In each of my roles as a Licensed Professional Counselor and a Registered Yoga Teacher®, I have opportunity to witness the positive effects on mental health when a client, in either area, begins to quiet down the random ramblings of the mind. Our experiences of life are, largely, determined by the meaning that we attach to the random events that occur in our lives. Ten different people can be exposed to the same stimulus and report ten different experiences. This is because each person is processing the raw data of the event, the who, what, when and where, through their own filters of beliefs, perceptions and attitudes. Our beliefs, perceptions and attitudes are nothing more than systems of thought that we learn and to which we become habituated. After years of practicing a particular method of thinking, our minds come to feel “safe” within the internal environment that is generated as a result of our predominant way of thinking. The mind, thriving on the status-quo, works very hard to perpetuate its familiar environment.
For example, a child who grows up in a home with an anxious parent learns through observation to behave in an anxious way. The energy generated in the home by the anxious behaviors of the parent begins to feel “normal” to the child. The child adopts the parent’s set of perceptions, attitudes and beliefs. She learns to generate her own anxiety. Her mind begins to grow accustomed to this anxious state and creates thoughts that help to perpetuate that state. Being anxious becomes the state in which the child’s mind feels safe. The beliefs, perceptions and attitudes that help to create the anxious state become part of the child’s system of thinking. When this system is practiced throughout life, the anxious child becomes an anxious adult.

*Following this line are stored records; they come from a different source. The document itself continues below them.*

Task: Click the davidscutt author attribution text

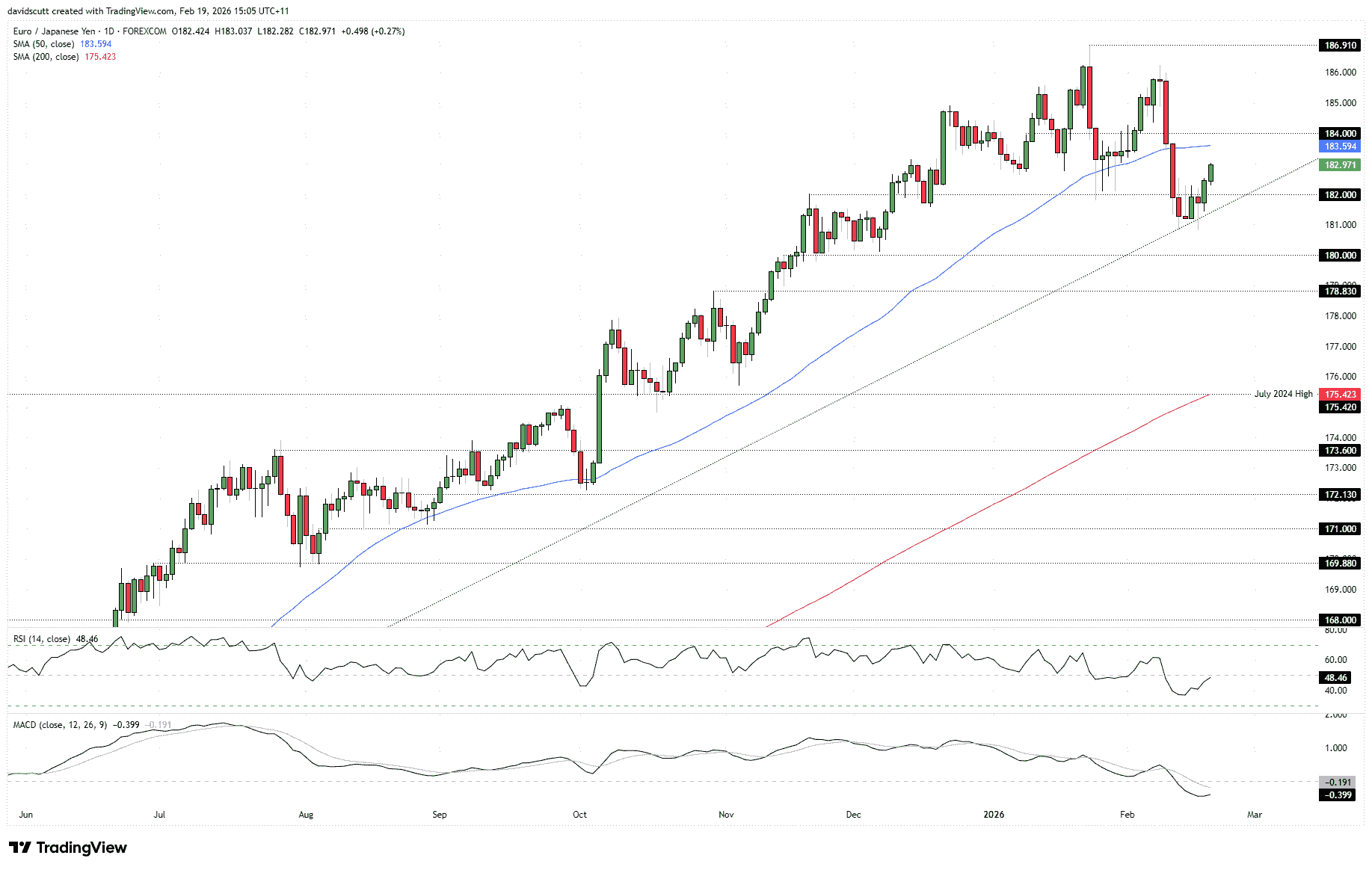Action: (x=34, y=11)
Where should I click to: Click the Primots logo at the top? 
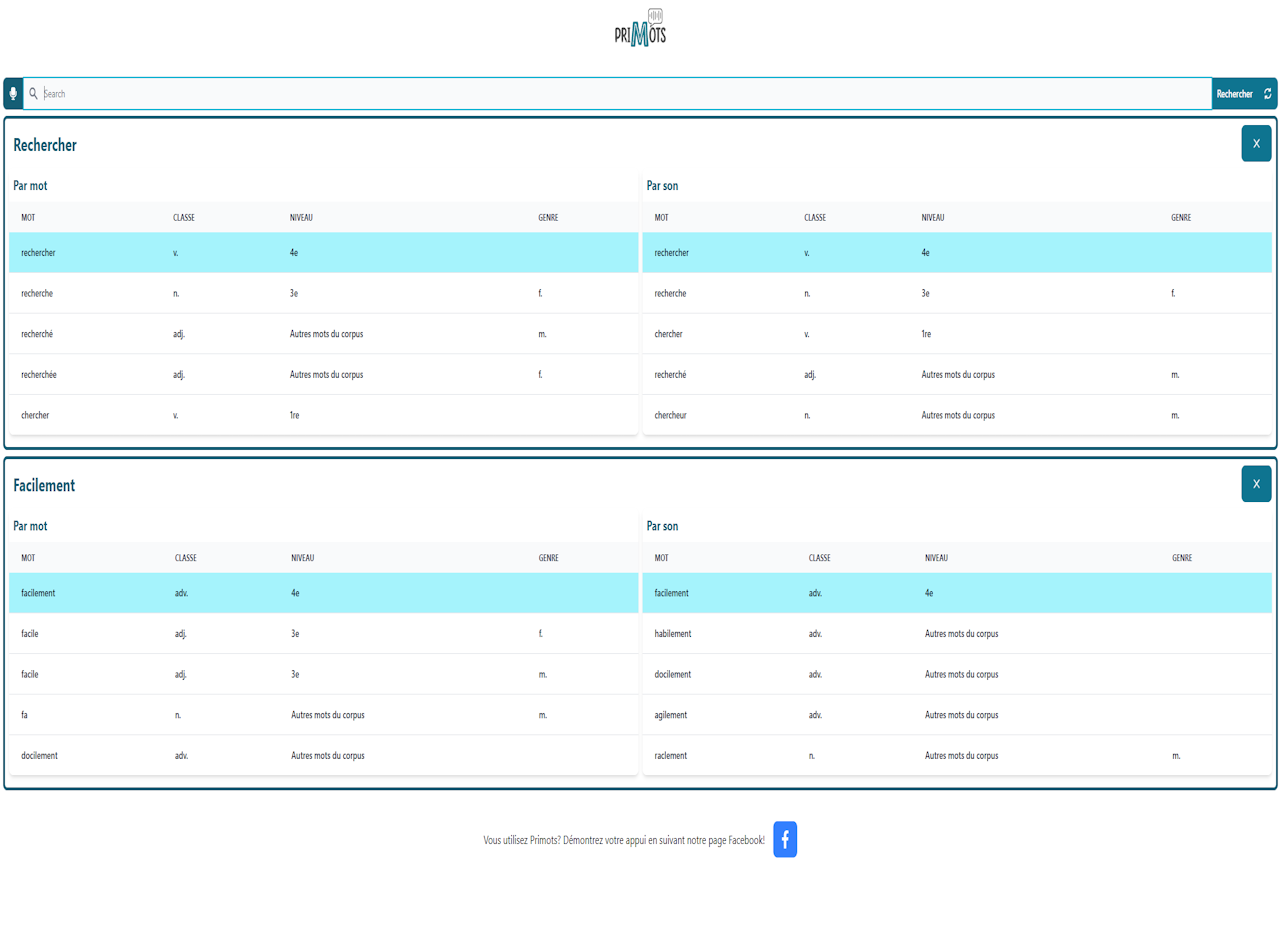(x=640, y=28)
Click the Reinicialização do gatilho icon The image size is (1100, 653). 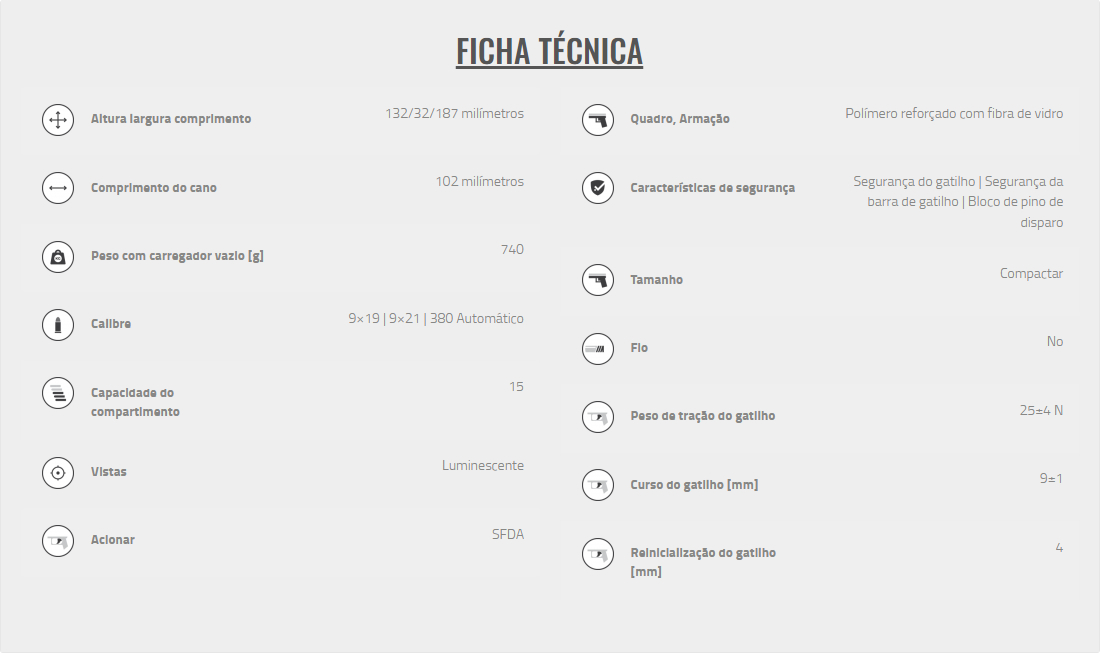click(x=598, y=553)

Yoga has been called the practice of moving into stillness. Through synchronization of breath and movement, both the mind and body move to a quieter place from which the habitual ramblings of the mind can be better observed, the first step in learning to manage them. The simple act of breathing in a slow, deep, deliberate manner helps to break the cycle of “fight or flight” thinking and behavior that have become a routine part of many of our daily lives. Yoga poses or asanas encourage the body to move in ways that are outside of our typical ranges of motion and open up areas that may be the storage places of undigested emotion and feelings.
If being in a state of good mental health requires the ability to observe and manage the ramblings of the mind and the capacity to allow emotion to move through our bodies, as I believe it does, then yoga is an effective vehicle for cultivating each of these behaviors.